Security is just one obvious example, but it proves that a general-purpose agent like OpenClaw is mostly a fantasy, at least for now. You can chat with Claude in the Claude app on your smartphone, and it can search the web, your email, and your calendar, or even write code to a Git repository in the cloud. Claude also has a “Cowork” feature in the desktop app where users can give the chatbot access to certain parts of the file system, say to organize files or retrieve information. The point is that the vanilla version of Claude can do everything OpenClaw can, but without the security vulnerabilities, as long as a human is at the helm. And that is the promise of agents.

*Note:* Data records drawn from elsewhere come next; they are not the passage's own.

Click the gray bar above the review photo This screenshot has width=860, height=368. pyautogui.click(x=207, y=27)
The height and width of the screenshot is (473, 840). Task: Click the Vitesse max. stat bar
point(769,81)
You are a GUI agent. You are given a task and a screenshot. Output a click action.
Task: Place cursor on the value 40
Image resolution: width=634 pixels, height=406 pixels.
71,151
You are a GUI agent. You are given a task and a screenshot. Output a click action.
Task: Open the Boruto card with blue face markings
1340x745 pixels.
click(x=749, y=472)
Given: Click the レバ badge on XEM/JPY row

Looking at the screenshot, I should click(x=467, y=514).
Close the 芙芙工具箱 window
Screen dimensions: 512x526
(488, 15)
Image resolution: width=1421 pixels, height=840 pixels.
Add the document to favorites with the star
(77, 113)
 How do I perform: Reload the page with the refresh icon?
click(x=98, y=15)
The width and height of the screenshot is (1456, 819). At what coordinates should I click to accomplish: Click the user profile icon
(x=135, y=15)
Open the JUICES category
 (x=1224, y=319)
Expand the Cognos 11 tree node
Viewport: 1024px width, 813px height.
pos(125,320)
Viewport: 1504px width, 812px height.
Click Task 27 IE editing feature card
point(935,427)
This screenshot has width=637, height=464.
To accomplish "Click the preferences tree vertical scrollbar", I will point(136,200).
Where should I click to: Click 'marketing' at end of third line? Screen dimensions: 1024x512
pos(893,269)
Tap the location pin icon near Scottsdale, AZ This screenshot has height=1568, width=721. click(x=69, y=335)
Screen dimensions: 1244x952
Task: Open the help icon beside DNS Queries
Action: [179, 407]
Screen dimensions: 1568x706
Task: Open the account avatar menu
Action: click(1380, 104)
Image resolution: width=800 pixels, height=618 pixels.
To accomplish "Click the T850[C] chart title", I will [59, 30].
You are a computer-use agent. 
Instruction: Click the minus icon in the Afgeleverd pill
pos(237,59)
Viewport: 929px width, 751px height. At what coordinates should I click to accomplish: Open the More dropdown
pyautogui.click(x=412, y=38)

Agents should be flexible tools managed by humans to do specific tasks. OpenClaw is an interesting glimpse at a world where human-computer interaction feels more like human-to-human interaction, but it has become increasingly obvious that LLMs cannot solely get us to that reality. They’re still too non-deterministic and language-focused to be put in charge of themselves. I’m glad OpenClaw crystalized this vulnerability: LLMs don’t need to run nonstop, and they shouldn’t work without human supervision. I don’t think they’ll ever get to a point where running them that way is the most efficient way to automate something. The biggest lesson OpenClaw teaches us is that LLMs are only the beginning of a broader movement toward automation, not the end.